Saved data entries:

■ ■ ■ ■ ■

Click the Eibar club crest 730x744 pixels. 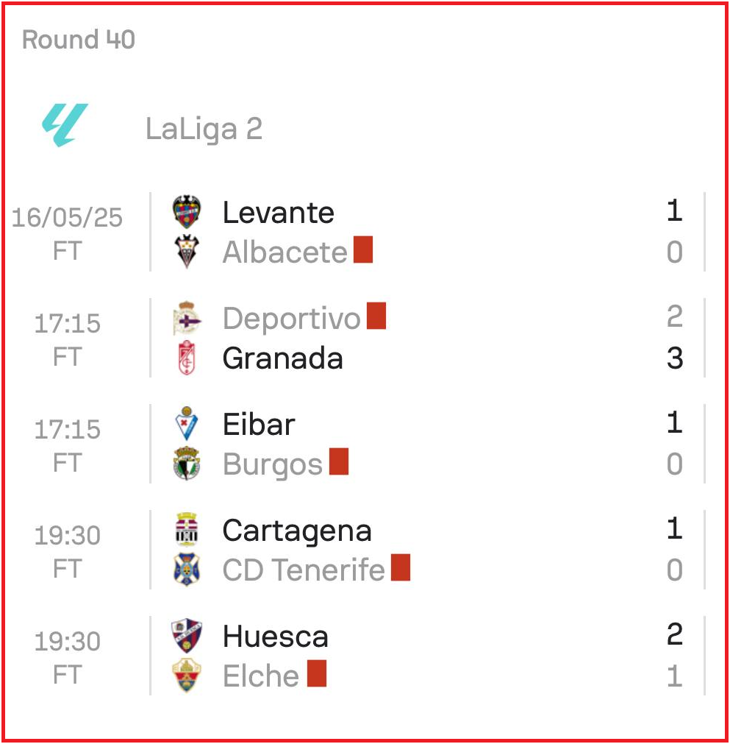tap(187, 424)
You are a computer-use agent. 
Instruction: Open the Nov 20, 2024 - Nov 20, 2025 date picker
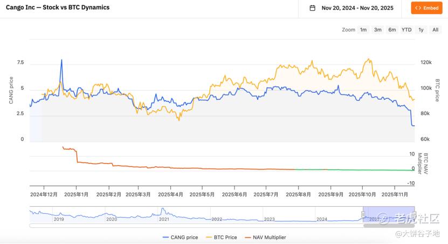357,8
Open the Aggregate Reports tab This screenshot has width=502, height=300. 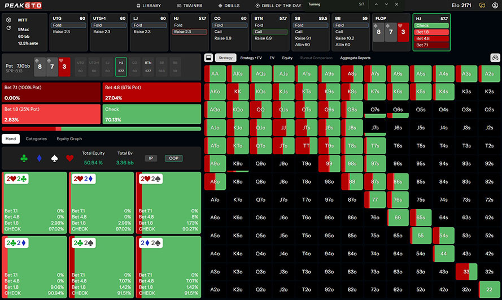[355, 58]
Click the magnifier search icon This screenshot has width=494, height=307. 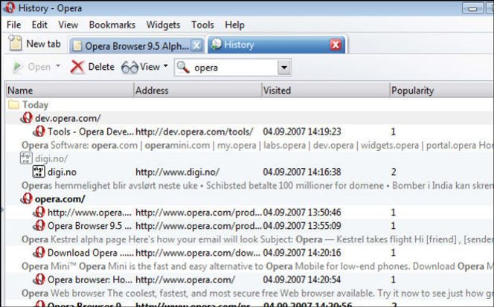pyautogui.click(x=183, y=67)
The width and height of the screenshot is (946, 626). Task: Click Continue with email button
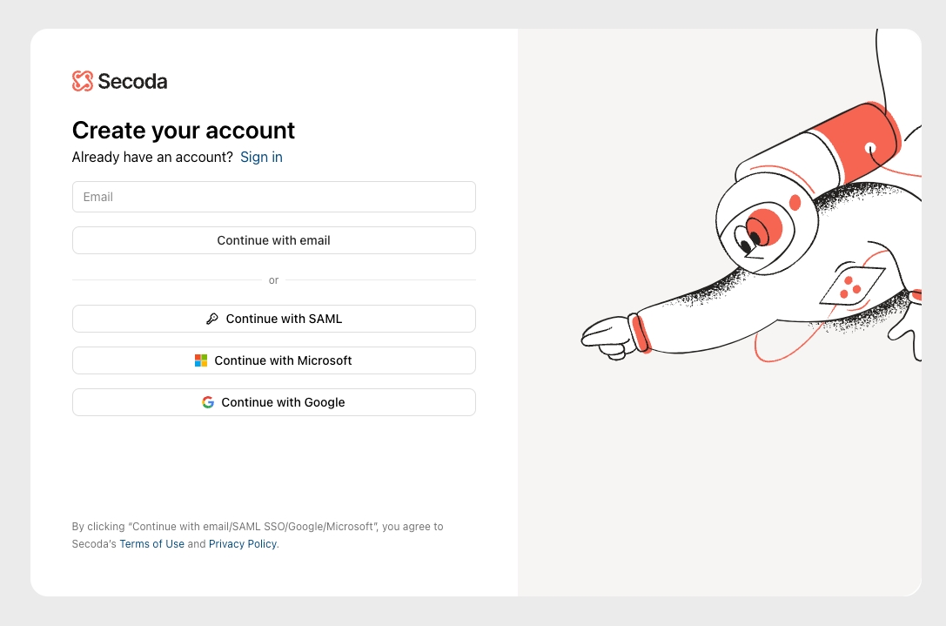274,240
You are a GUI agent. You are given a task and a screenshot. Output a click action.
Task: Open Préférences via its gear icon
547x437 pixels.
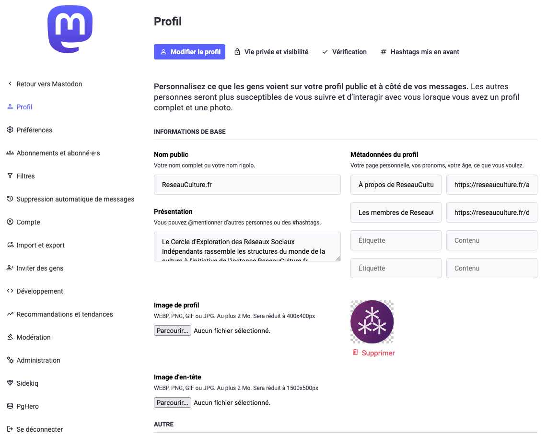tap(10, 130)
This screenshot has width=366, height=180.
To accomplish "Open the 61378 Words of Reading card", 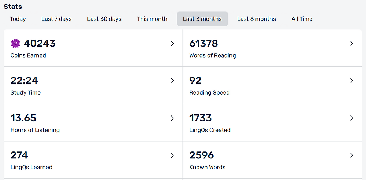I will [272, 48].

■ ■ ■ ■ ■

Only lines of the data holding the word "agent" go in the answer. Please copy each of them.

You are a computer-use agent. 
You are a GUI agent. You are given a task and a screenshot. Output a click action.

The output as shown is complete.